Start Selected text

* Fed decision shows ending unconventional policy
* Says risks to Japan economy titled toward downside
* Warns of signs of slowdown in Japan consumption, exports
* Kuroda reassures markets BOJ's stimulus working
By Leika Kihara
KUSHIRO, Japan, Sept 19 The Bank of Japan should
not increase its stimulus further and needs to learn from the
experience of the U.S. Federal Reserve this week in preparing
for the huge challenge of exiting its unconventional policy, a
central bank board member said.
The central bank's stimulus could in fact harm the economy
if it was maintained for too long, Takahide Kiuchi said on
Thursday, and so it should not take new steps except in response
to severe shocks to activity or the financial system.
"Unconventional monetary policy tends to create imbalances
across borders. That's why normalising monetary policy is very
difficult and could cause market disruptions," Kiuchi, a former
private-sector economist, told a news conference.
"The Fed was only trying to scale back stimulus, not tighten
policy. Still markets get ahead of themselves and long-term
rates shot up more than expected," said Kiuchi, the first BOJ
policymaker to publicly comment on the Fed's decision.
The Fed defied investor expectations on Wednesday by not
starting to wind back its massive monetary stimulus, saying it
wanted more evidence of solid economic growth.
The imbalance created by the Fed's stimulus has made markets
volatile and excessively sensitive to the message the central
bank sends out on the policy outlook, Kiuchi said.
So when the Fed indicated a tapering was possible earlier
this year, the consequent rise in U.S. Treasury yields and
slowdown in emerging markets as investors withdrew their capital
instead forced a delay in the start, he added.
"As the Fed's example showed, there are strong demerits to
huge asset purchases by the central bank. We therefore should
consider easing only if the benefits of doing so outweigh such
demerits," said Kiuchi after speaking to business leaders in
Kushiro in the northernmost prefecture of Hokkaido.
He added there were no immediate implications for the BOJ
from the Fed's decision, as each central bank decided on the
most appropriate policy for its economy.

End Selected text

### Set task A
Rewrite the listing lines from the one containing "Given: Open Officer" through the one containing "Looking at the", inclusive, replacing "pixels" with "px" and leaving everything else unchanged.

Start Source records

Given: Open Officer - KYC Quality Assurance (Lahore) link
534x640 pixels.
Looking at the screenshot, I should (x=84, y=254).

End Source records
Start Source records

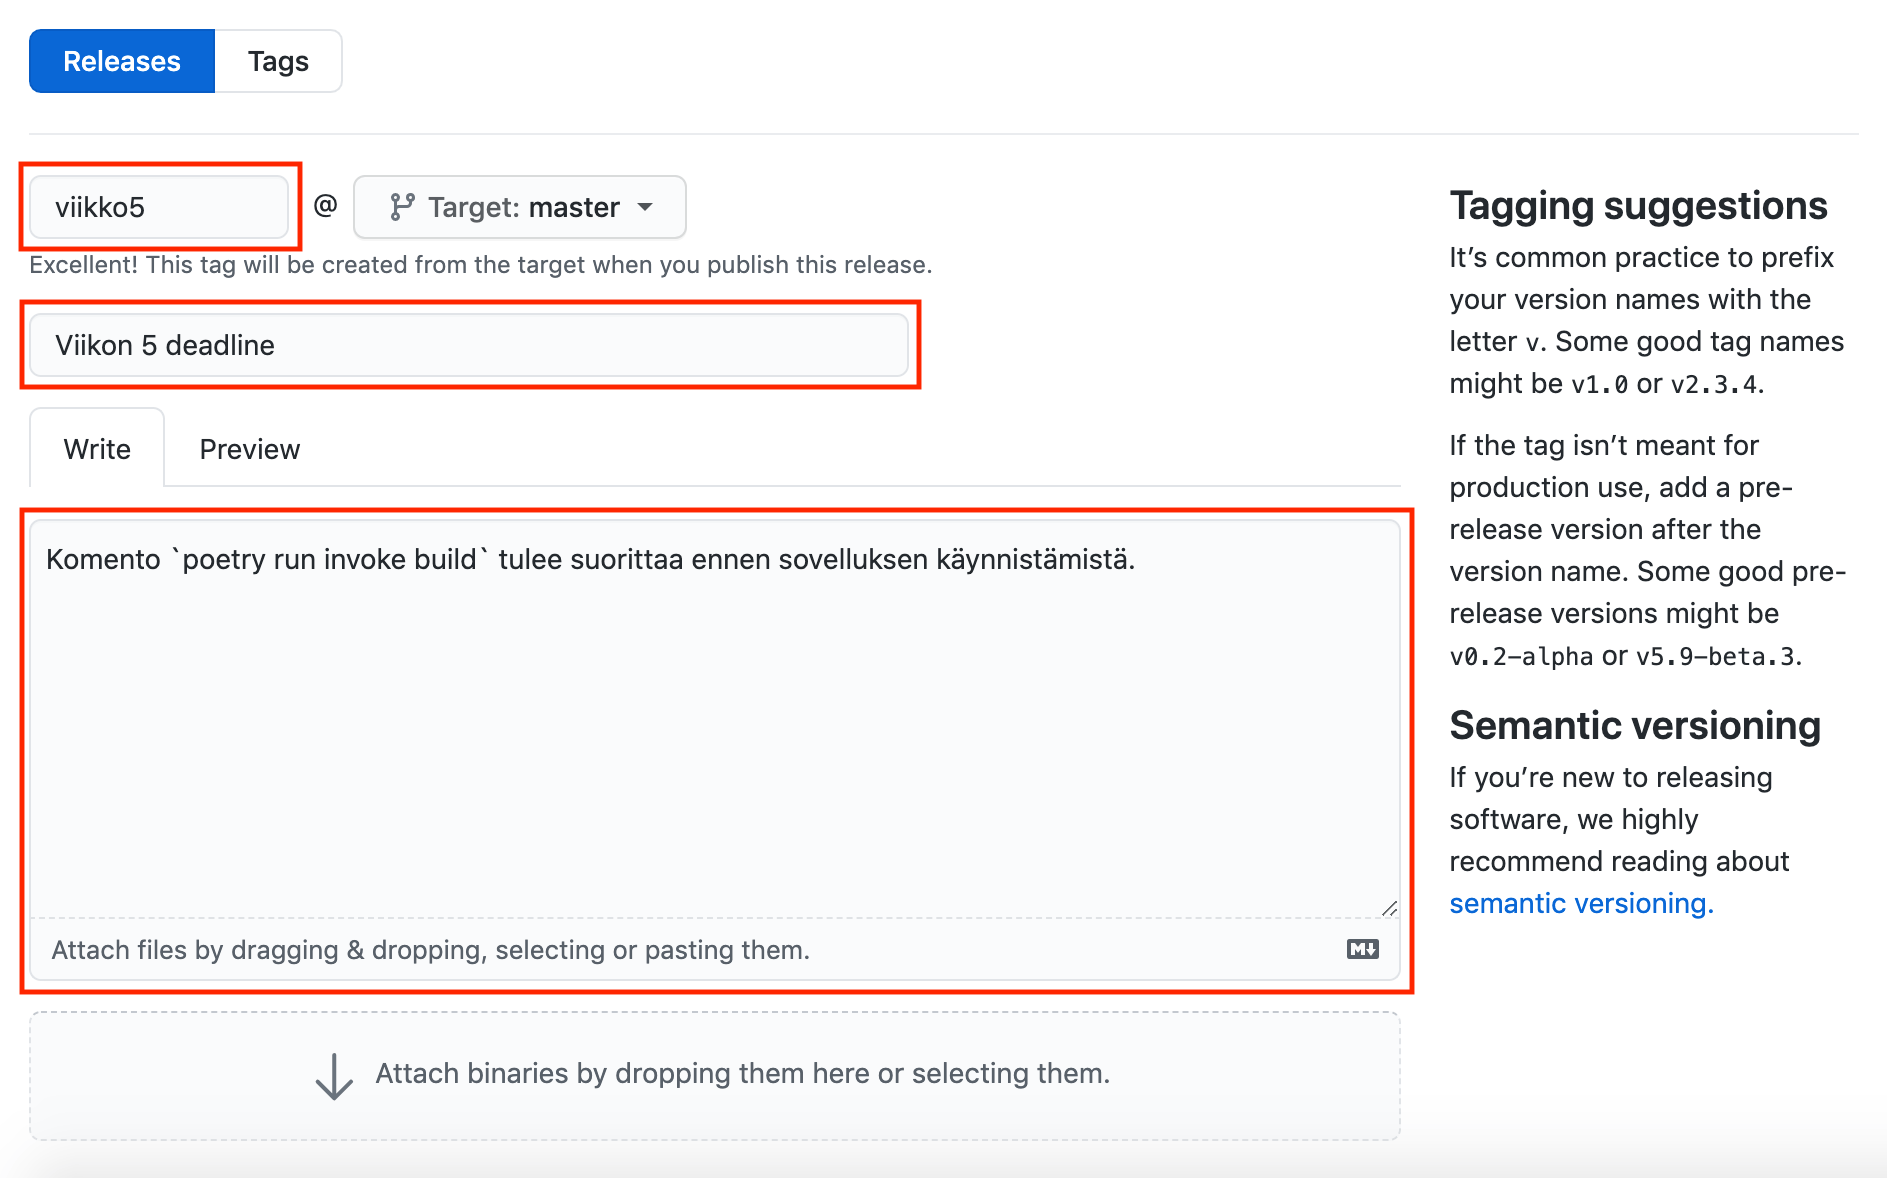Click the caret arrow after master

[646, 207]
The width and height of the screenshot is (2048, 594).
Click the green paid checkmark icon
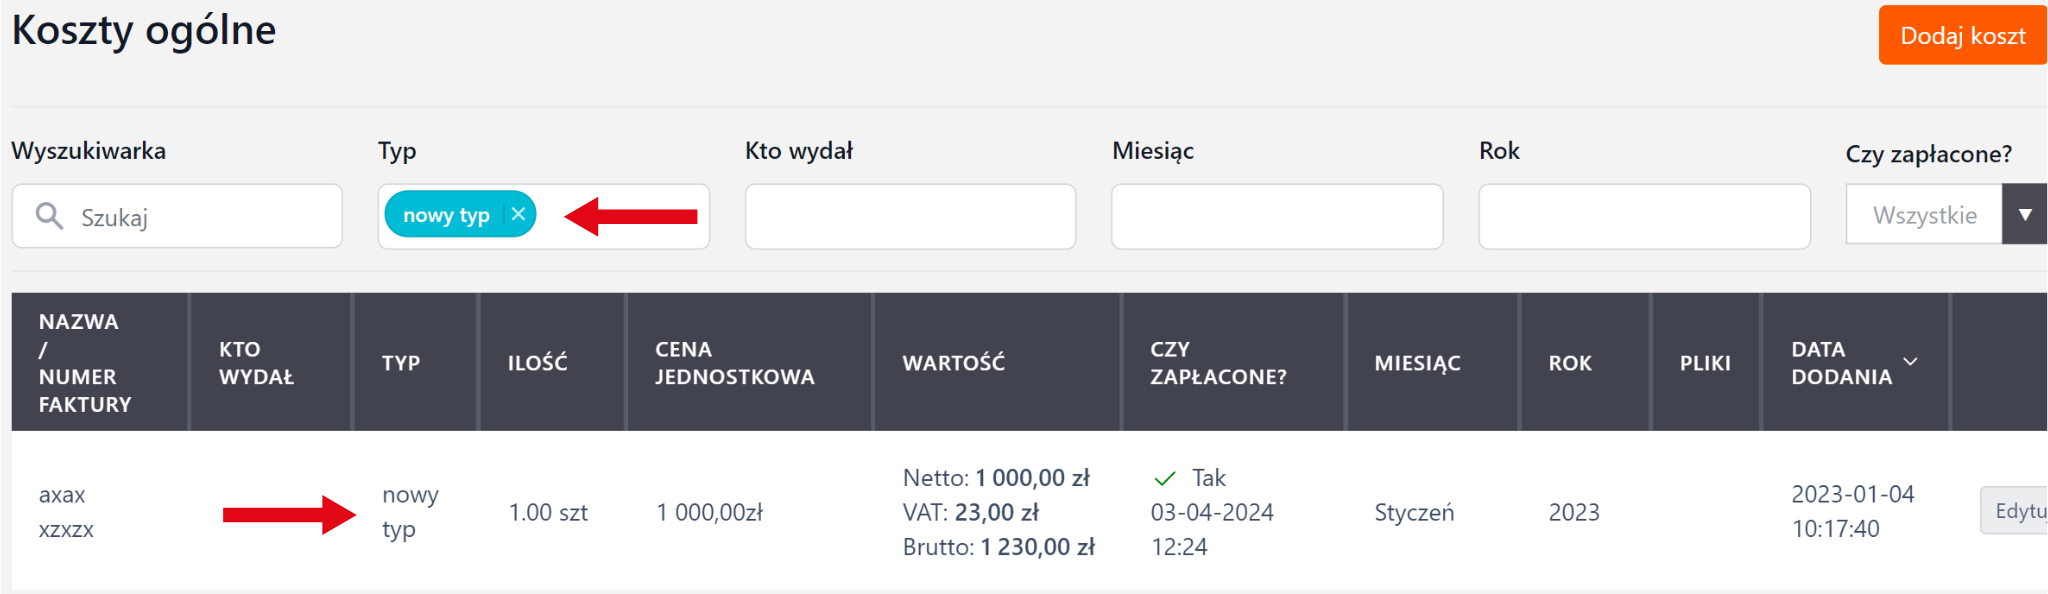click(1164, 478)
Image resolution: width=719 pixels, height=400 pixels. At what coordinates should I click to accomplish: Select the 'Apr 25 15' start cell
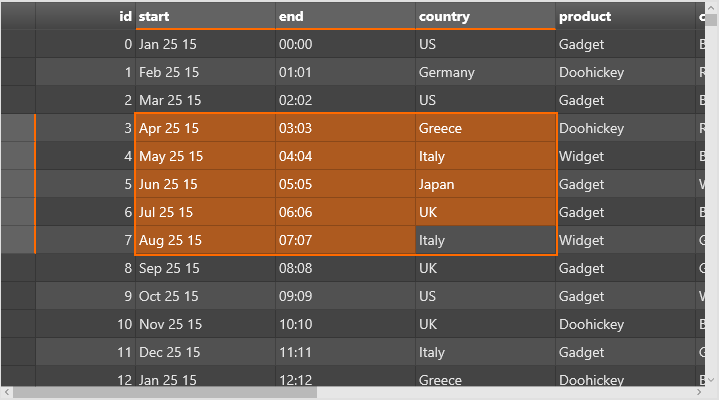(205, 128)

End Source records
Start Source records

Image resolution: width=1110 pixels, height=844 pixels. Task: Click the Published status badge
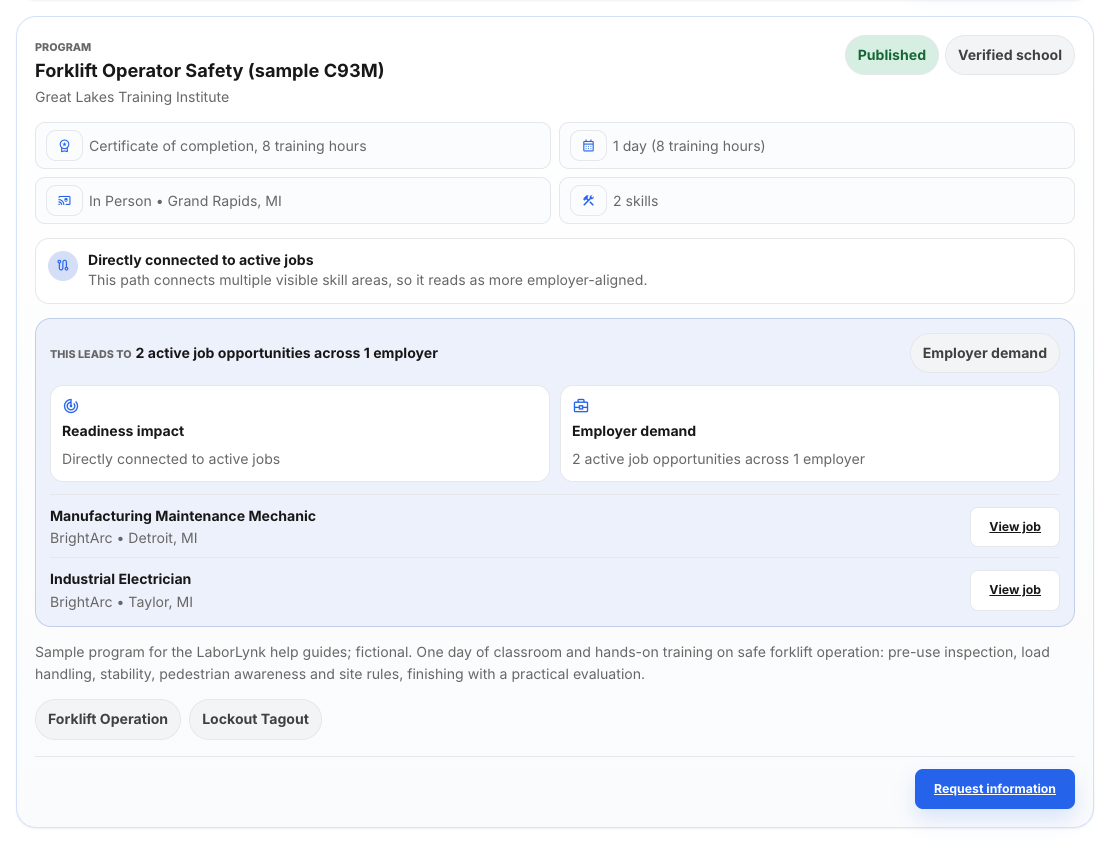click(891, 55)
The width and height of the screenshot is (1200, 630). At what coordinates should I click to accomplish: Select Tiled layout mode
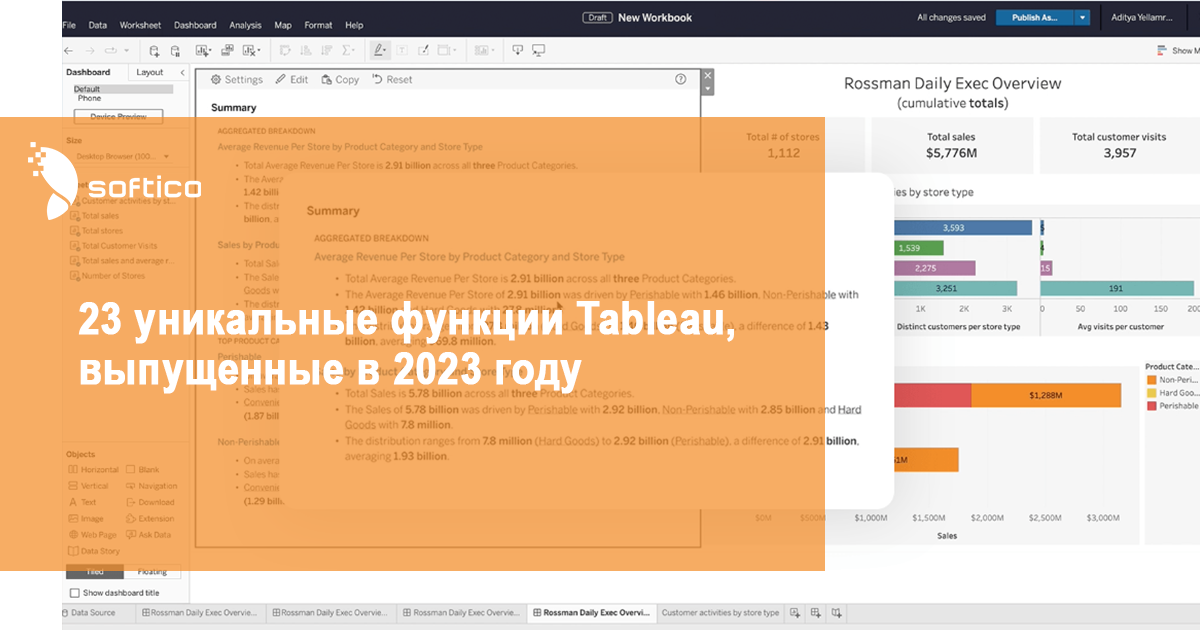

End Source records

### Set task B
Answer these questions about the article on the Bank of Japan:
(i) What did the Fed decline to start on Wednesday?
(ii) In which city did Kiuchi speak to business leaders?
(iii) What was Kiuchi's previous occupation?

### Full answer A
Given: Open Officer - KYC Quality Assurance (Lahore) link
534x640 px.
Looking at the screenshot, I should (x=84, y=254).

### Full answer B
(i) Winding back its massive monetary stimulus.
(ii) Kushiro.
(iii) Private-sector economist.